Please copy each line below that contains the word "Expand".

Data for analysis:
=======
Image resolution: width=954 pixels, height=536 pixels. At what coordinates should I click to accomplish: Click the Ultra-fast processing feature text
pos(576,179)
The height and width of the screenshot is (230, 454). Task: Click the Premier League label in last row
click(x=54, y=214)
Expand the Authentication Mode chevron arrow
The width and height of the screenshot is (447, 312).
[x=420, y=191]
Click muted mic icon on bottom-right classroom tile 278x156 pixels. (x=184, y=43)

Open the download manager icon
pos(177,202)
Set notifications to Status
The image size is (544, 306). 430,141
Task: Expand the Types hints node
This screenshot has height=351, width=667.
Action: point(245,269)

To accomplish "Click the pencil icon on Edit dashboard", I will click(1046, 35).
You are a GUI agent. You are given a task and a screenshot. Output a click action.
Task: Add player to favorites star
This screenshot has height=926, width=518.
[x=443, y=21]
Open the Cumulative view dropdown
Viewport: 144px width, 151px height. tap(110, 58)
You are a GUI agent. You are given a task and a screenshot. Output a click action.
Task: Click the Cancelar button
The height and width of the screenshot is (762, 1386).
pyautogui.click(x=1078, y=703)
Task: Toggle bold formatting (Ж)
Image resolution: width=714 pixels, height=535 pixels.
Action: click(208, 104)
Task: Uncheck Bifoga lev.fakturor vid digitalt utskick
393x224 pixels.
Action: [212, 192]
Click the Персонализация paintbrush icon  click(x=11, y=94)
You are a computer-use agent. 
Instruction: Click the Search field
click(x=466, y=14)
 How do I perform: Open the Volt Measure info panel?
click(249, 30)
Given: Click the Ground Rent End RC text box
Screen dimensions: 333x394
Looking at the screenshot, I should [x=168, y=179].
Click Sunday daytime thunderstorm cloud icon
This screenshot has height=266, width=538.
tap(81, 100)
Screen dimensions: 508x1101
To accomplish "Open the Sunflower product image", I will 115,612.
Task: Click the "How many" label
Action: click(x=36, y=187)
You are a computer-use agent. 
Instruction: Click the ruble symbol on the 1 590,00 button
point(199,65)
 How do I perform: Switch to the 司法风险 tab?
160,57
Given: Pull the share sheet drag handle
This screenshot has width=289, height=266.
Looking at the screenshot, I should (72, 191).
=======
Completed exercise:
Expand the Authentication Mode chevron arrow
Task: Expand the Types hints node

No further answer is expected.